AdaBoostClassifier(algorithm='SAMME.R',
                   base_estimator=DecisionTreeClassifier(class_weight=None,
                                                         criterion='gini',
                                                         max_depth=1,
                                                         max_features=None,
                                                         max_leaf_nodes=None,
                                                         min_impurity_decrease=0.0,
                                                         min_impurity_split=None,
                                                         min_samples_leaf=1,
                                                         min_samples_split=2,
                                                         min_weight_fraction_leaf=0.0,
                                                         presort=False,
                                                         random_state=None,
                             

If you AdaBoost ensemble is overfitting the training set, you can try reducing the number of estimators or more strongly regularize the base estimator.

#### Gradient Boosting

"Just like AdaBoost, Gradient Boosting works by sequentially adding predictors to an ensemble, each one correcting its predecessor. However, instead of tweaking the instance weights at every iteration like AdaBoost does, this method tries to fit the new predictor on the **residual errors** amde by the previous predictor."
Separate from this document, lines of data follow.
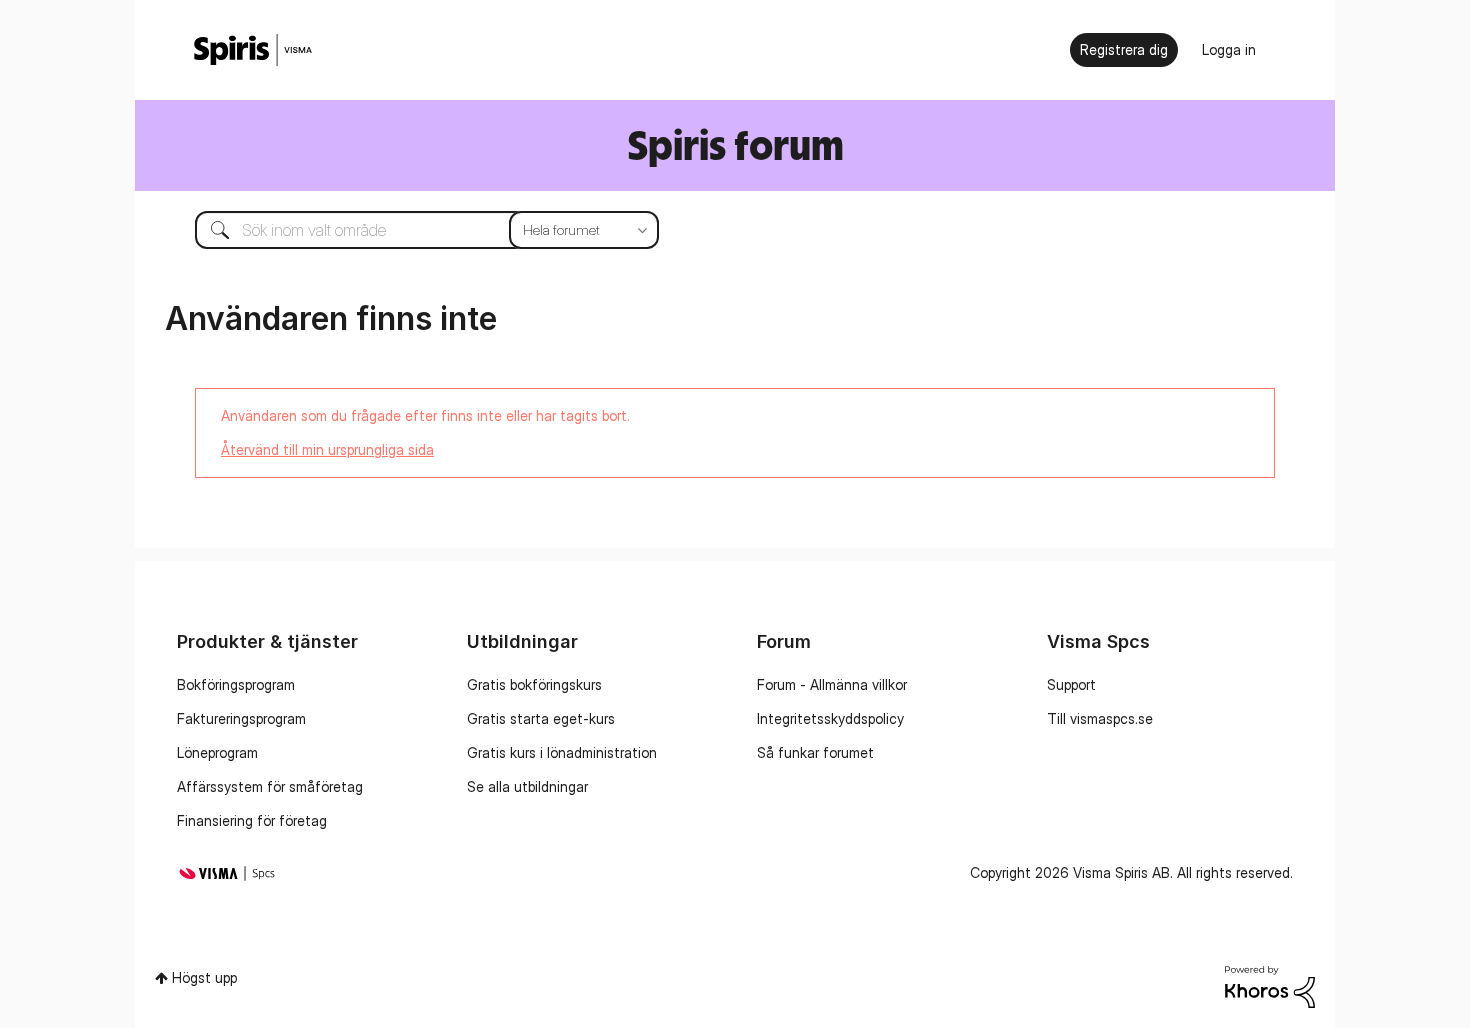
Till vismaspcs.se (1100, 718)
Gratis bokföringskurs (534, 684)
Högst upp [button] (204, 977)
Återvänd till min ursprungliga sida (327, 449)
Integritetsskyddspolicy (830, 718)
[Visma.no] (253, 50)
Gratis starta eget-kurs (541, 718)
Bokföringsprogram (236, 684)
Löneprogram (217, 752)
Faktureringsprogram (241, 718)
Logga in (1229, 49)
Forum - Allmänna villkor (832, 684)
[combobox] (412, 230)
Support (1071, 684)
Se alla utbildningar (527, 786)
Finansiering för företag (252, 820)
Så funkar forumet (815, 752)
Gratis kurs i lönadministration (562, 752)
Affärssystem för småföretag (270, 786)
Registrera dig (1124, 49)
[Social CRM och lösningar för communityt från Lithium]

![gradientBoost](gradientBoost.jpg)

"Figure 7-9 represents the predictions of [three] trees in the left column, and the ensemble's predictions in the right column. In the first row, the ensemble has just one tree, so its predictions are exactly the same as the first tree's predictions. In the second row, a new tree is trained on the residual errors of the first tree. On the right, you can see that the ensemble's predictions are equal to the sum of the predictions of the first two trees. Similarly, in the third row another tree is trained on the residual errors of the second tree. You can see that the ensemble's predictions gradually get better as trees are added to the ensemble."

In [8]:
from sklearn.ensemble import GradientBoostingRegressor

gbrt = GradientBoostingRegressor(max_depth=2, n_estimators=3, learning_rate=1.0)
gbrt.fit(x,y)

GradientBoostingRegressor(alpha=0.9, criterion='friedman_mse', init=None,
                          learning_rate=1.0, loss='ls', max_depth=2,
                          max_features=None, max_leaf_nodes=None,
                          min_impurity_decrease=0.0, min_impurity_split=None,
                          min_samples_leaf=1, min_samples_split=2,
                          min_weight_fraction_leaf=0.0, n_estimators=3,
                          n_iter_no_change=None, presort='auto',
                          random_state=None, subsample=1.0, tol=0.0001,
                          validation_fraction=0.1, verbose=0, warm_start=False)

The regularization technique knows as **shrinkage** refers to shrinking the learning rate to a low number. This will require more estimators, but in the end, should generalize better.